The long-standing controversy about cerebral functions, whether they are diffusely represented in the cerebrum with all parts roughly equivalent, or localized to certain lobes or regions, has been resolved to the satisfaction of most neurologists. Clinicians have demonstrated beyond doubt that particular functions are assignable to certain cortical regions. For example, the pre- and postrolandic zones control motor and sensory activities, respectively, the striate occipital zones control visual perception, the superior temporal gyri are auditory, and so on. Beyond these broad correlations, however, there is a notable lack of precision in the cortical localization of most of the behavioral and mental operations described in Chaps. 19 and 20. In particular, of the higher order functions, such as attention, vigilance, apperception, and analytic and synthetic thinking, none has a precise and predictable anatomy; or, more accurately, the neural systems on which they depend are widely distributed among several regions.

One may inquire into what precisely is meant by cerebral localization.
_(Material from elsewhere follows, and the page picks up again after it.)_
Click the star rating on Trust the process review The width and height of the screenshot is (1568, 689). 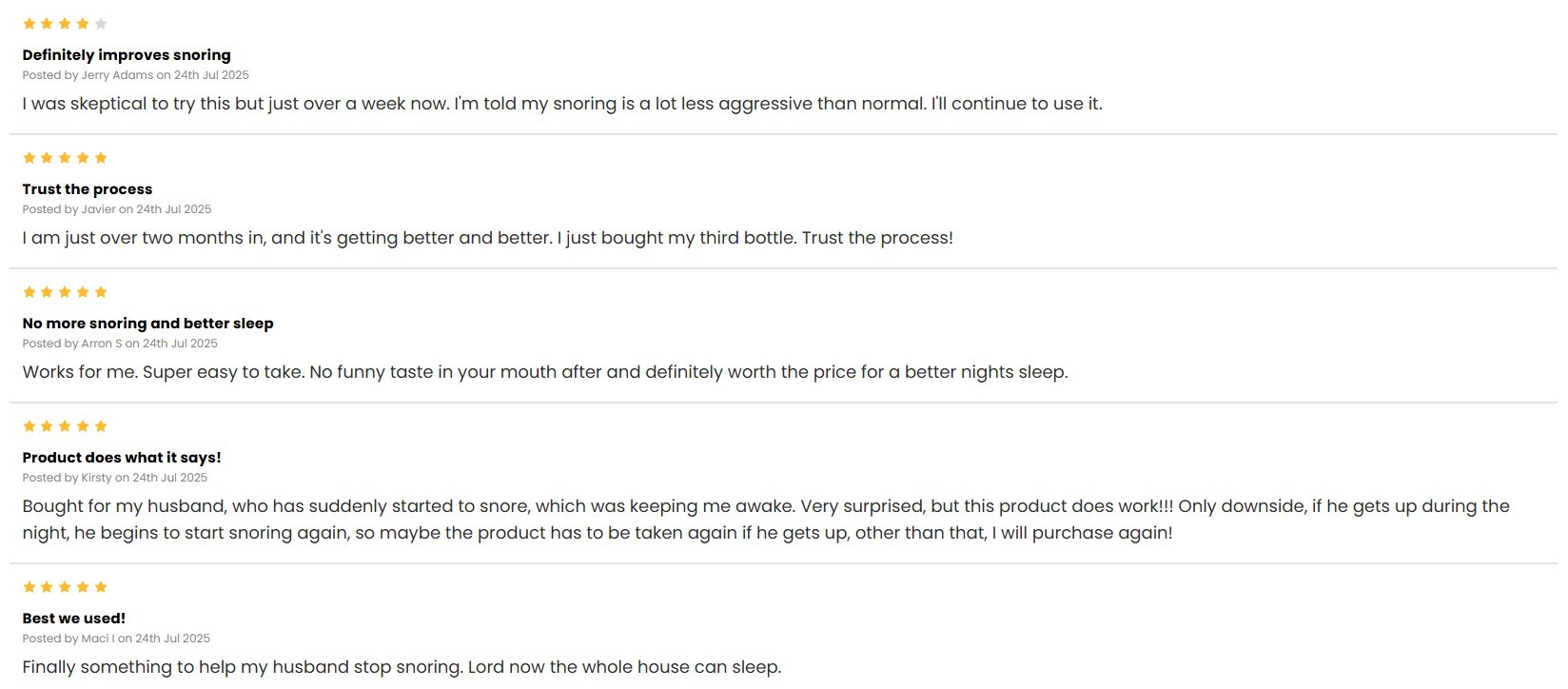pyautogui.click(x=65, y=158)
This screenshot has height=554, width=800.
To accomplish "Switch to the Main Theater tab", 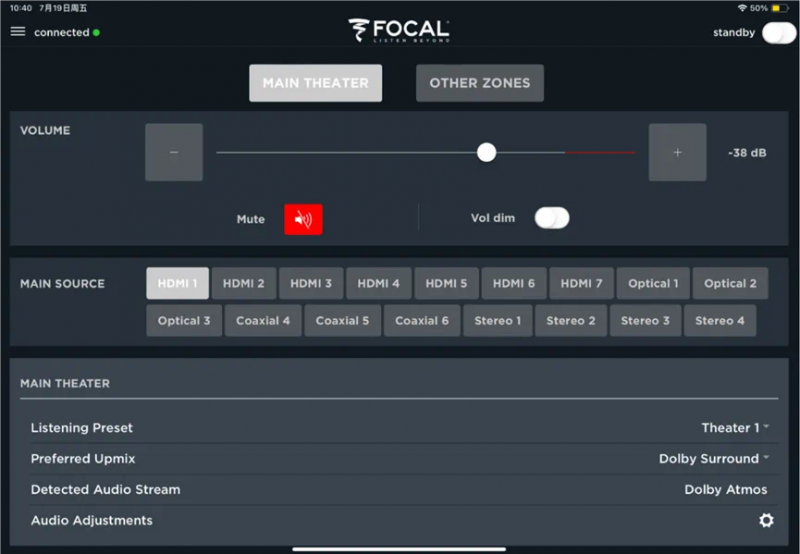I will click(315, 83).
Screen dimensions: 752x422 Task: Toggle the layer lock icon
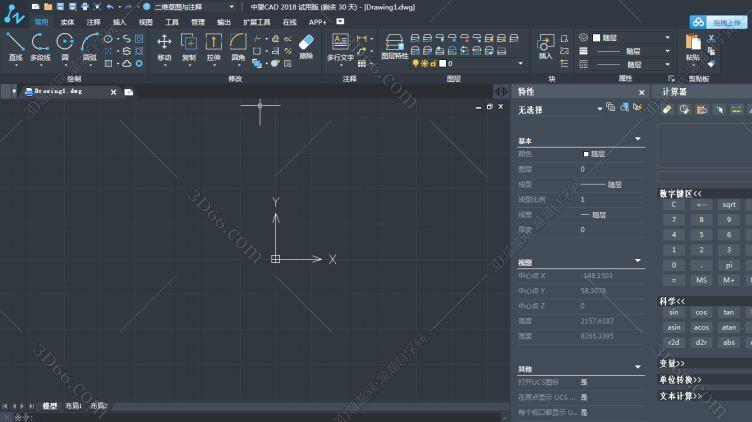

Does it refer to the physiologic function of a circumscribed group of neurons in the cerebral cortex, indicated clinically by a loss of that function when the neurons in question are destroyed? This is the way in which neurologists have assigned functions to particular areas of the cerebral cortex. However, from what we know of the rich connectivity of all parts of the specialized cortical centers, one must assume that this is only partly the case. Most who ponder this subject believe that the organization of cerebral function is based on discrete networks of closely interconnected afferent and efferent neurons in several regions of the brain. These ensembles must be linked by both regional and more widespread systems of fibers. This is especially apparent in the discussion of the anatomy of complex cognitive properties such as intelligence, as described in Chap. 20. Thus, many basic functions are anchored in one cortical region and a lesion there causes loss of a particular ability. But it is apparent from physiologic studies such as functional imaging and electromagnetic stimulation that widely distributed networks are engaged, which nonetheless encompasses the region that can be ablated and eliminate the function in question.

These aspects of cerebral localization—brought out so clearly in the writings of Wernicke, Dejerine, and Liepmann—were elaborated by Luria (1966 and 1969) and the Russian school of physiologists and psychologists and extended by Geschwind (1965). In keeping with the model of interconnected networks, they viewed function not as the direct property of a particular, highly specialized region of the cerebrum but as the product of complex, diffusely distributed activity by which sensory stimuli are analyzed and integrated at various levels of the nervous system and then united, through a system of temporarily acquired connections, into a working mosaic adapted to accomplish a particular task. To some extent, this model has been corroborated by functional imaging studies, which show increased metabolic activity in several cortical regions during ...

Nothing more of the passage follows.